Excerto escolhido ::
_ _ _ _
Todavia, é fundamental preservar aquilo que temos em comum e que comprovadamente funcionou bem no passado. Estou a pensar concretamente no método comunitário e em tudo o que se perderia se este fosse posto em causa, ou se o processo de integração recuasse.
Mas não é só num plano interno que as vantagens da integração são mais evidentes. No caso das relações externas, os Estados-membros percebem que necessitam da dimensão europeia para lidar com as grandes questões globais. Por exemplo, um mercado interno de 500 milhões de habitantes reforça a capacidade dos europeus para explorar com maior eficácia as oportunidades abertas pela globalização.
O aumento da interdependência na Europa e da interdependência no plano global são processos paralelos. E ambos promovem a integração europeia. A resolução da crise europeia passa pelas instituições europeias, mas também requer uma acção no plano global. Por exemplo, no âmbito do G20. Esbate-se assim a antiga distinção entre 'política interna' e 'política externa'. Cada vez mais as chamadas dimensões externas das políticas europeias dominam as relações internacionais da União e tornam-se um dos principais estímulos para o reforço da cooperação comunitária.
_ _ _ _
Registos de indicação para texto e elementos:
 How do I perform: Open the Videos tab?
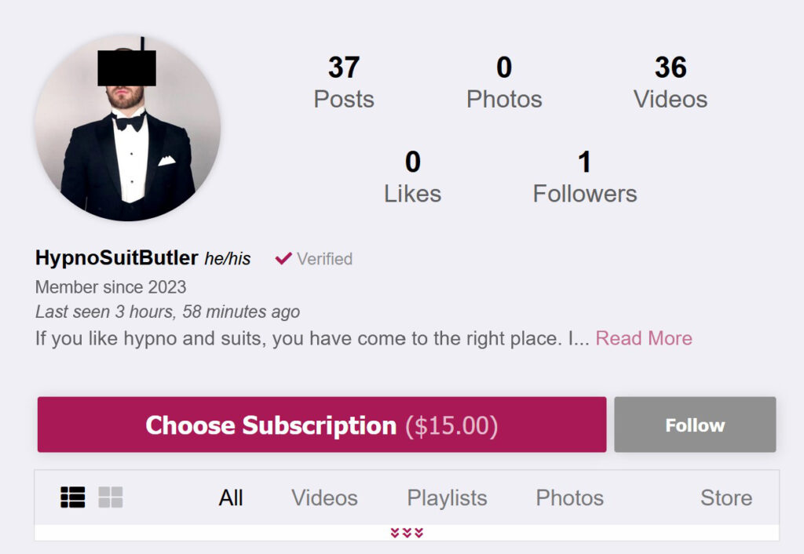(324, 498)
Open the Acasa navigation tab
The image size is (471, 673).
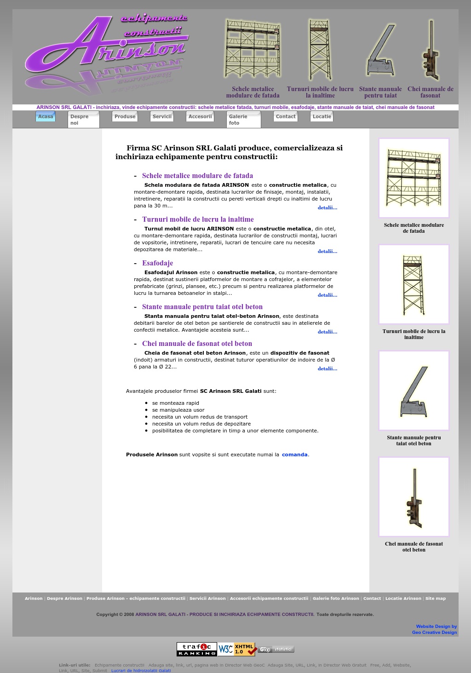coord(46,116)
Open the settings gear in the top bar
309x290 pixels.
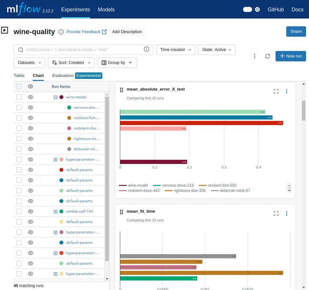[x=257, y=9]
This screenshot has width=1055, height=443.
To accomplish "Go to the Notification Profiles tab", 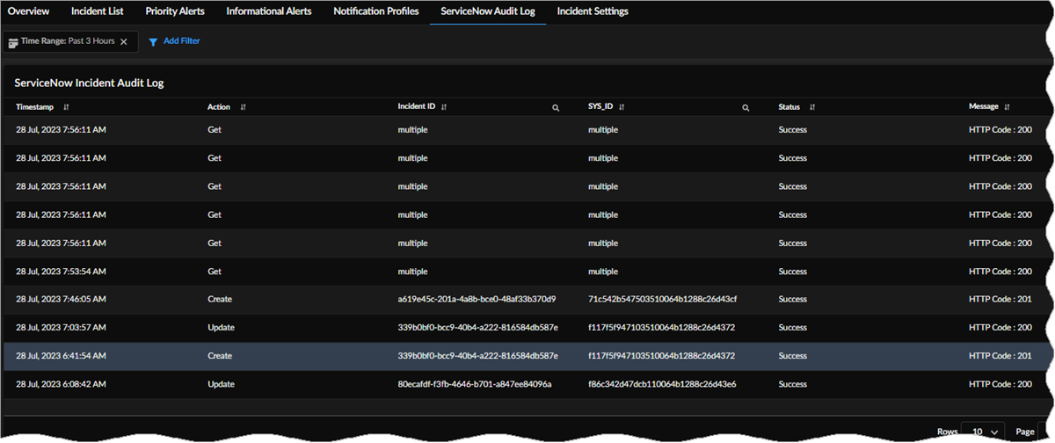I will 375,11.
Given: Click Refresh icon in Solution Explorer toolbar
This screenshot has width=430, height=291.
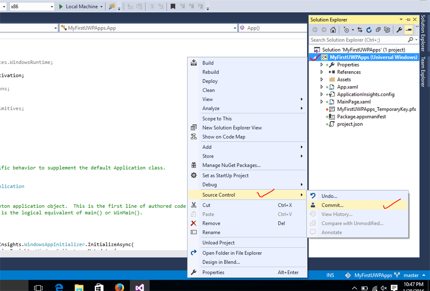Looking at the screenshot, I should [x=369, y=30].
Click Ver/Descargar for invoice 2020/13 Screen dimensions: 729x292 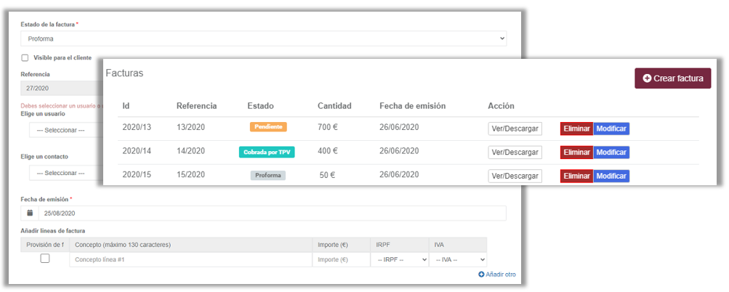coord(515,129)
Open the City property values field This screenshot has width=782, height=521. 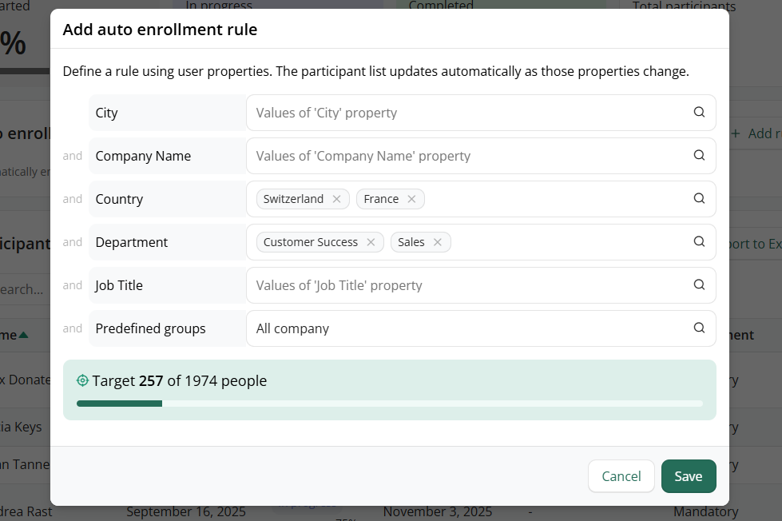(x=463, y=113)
_ _ _ _
Tarefas a fazer ::
#1 Extraia do excerto sobre a integração europeia o trecho entre "Todavia, é fundamental" e "de integração recuasse.", inclusive, sem alterar nada.
#2 Segundo o excerto sobre a integração europeia, quantos habitantes tem o mercado interno?
#3 Enumere todos os substantivos que o excerto sobre a integração europeia acompanha com o adjetivo "europeia" ou "europeias".

Respostas às tarefas ::
#1
Todavia, é fundamental preservar aquilo que temos em comum e que comprovadamente funcionou bem no passado. Estou a pensar concretamente no método comunitário e em tudo o que se perderia se este fosse posto em causa, ou se o processo de integração recuasse.

#2 500 milhões de habitantes.

#3 dimensão, integração, crise, instituições, políticas